Emerging research suggests that MOTS-c may also play a role in promoting longevity and resistance to age-associated metabolic decline. In aging animal models, MOTS-c levels decline, and replenishment through peptide administration has been observed to restore metabolic function and physical performance. These findings have sparked interest in its potential use in age-related interventions, though human data remain limited.

MOTS-c also appears to have effects on muscle physiology. It has been reported to enhance skeletal muscle function and endurance by optimizing energy utilization and mitochondrial biogenesis. These properties have led to speculation about its role in physical performance and recovery. However, the peptide is not currently approved for any medical or therapeutic use and is predominantly used in experimental settings.

To date, MOTS-c has not been evaluated in large-scale clinical trials, and its long-term safety and efficacy in humans remain undetermined. Most studies have been conducted in vitro or in rodent models, with a few preliminary investigations involving human cell cultures or small cohorts. As such, while its biological activity and potential therapeutic benefits are supported by growing preclinical data, further validation through rigorous clinical testing is necessary before MOTS-c can be translated into clinical use.

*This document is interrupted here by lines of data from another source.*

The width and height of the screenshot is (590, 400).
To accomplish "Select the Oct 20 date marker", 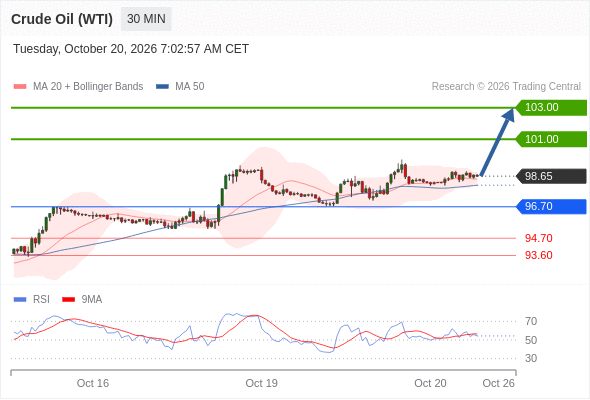I will coord(430,383).
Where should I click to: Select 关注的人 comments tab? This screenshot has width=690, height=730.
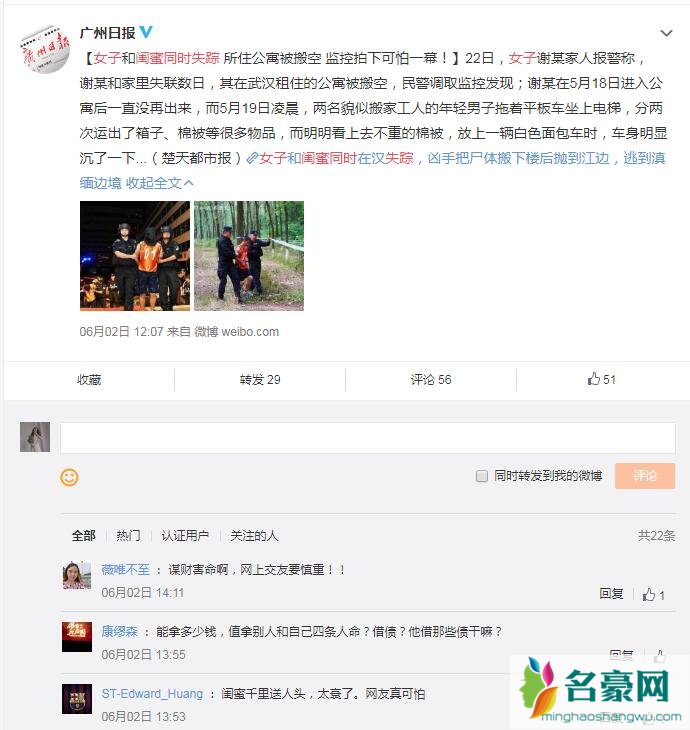254,535
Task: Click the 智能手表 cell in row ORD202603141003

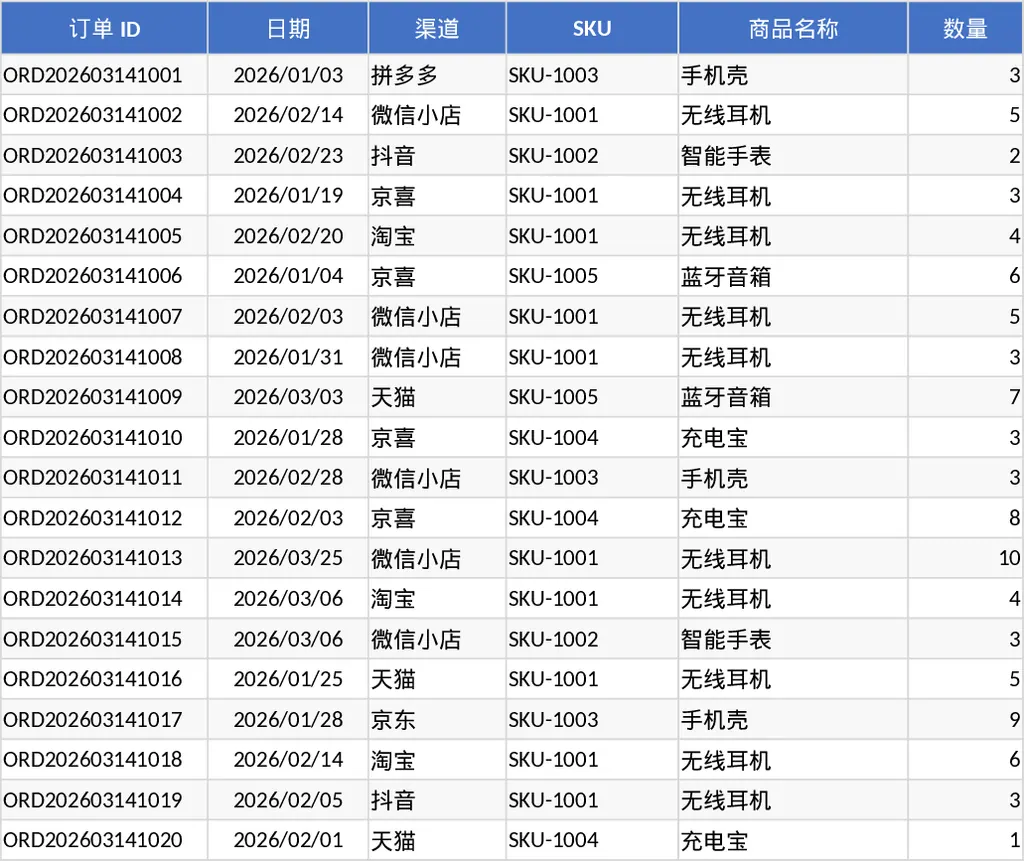Action: tap(793, 155)
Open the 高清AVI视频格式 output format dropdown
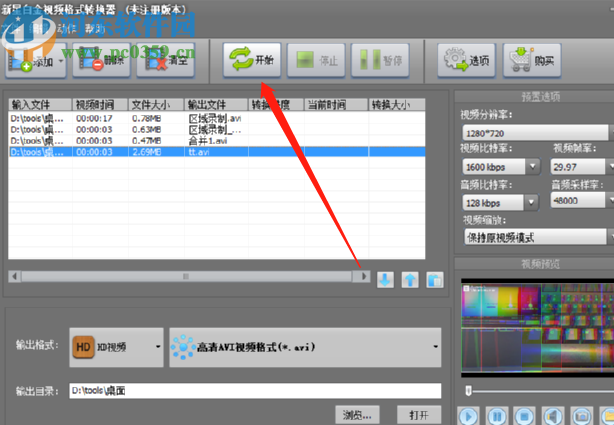The width and height of the screenshot is (614, 425). tap(434, 348)
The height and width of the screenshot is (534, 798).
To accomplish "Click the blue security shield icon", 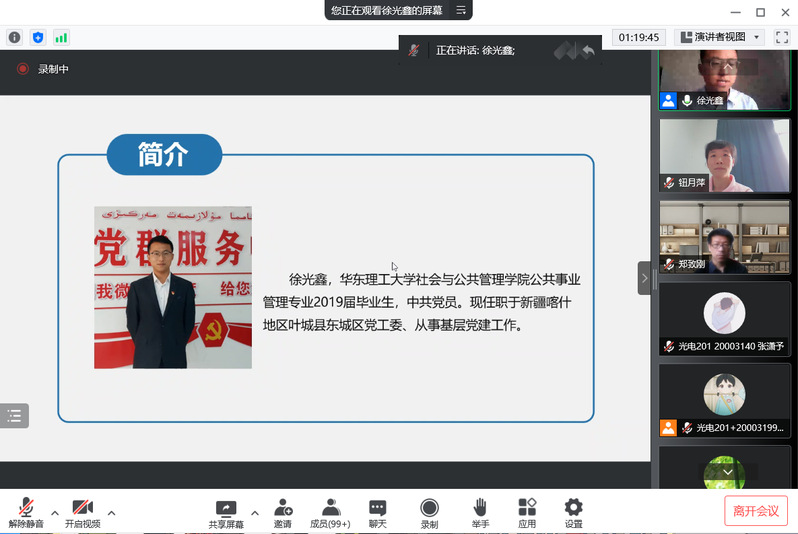I will (38, 37).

MOTS-c belongs to a broader class of peptides termed mitochondrial-derived peptides (MDPs), which represent a novel frontier in understanding mitochondrial signaling and its influence on systemic physiology. Alongside other MDPs such as humanin and SHLPs (small humanin-like peptides), MOTS-c exemplifies the expanding functional repertoire of the mitochondrial genome beyond its traditional role in energy production.

In summary, MOTS-c is a mitochondrial-encoded peptide with verified roles in regulating metabolic homeostasis, enhancing insulin sensitivity, and promoting cellular adaptation to stress. It holds significant potential as a therapeutic agent for metabolic and age-related disorders, although its application in medicine remains at the investigational stage. The discovery of MOTS-c has provided valuable insight into mitochondria-to-nucleus communication and expanded the scope of mitochondrial biology in health and disease.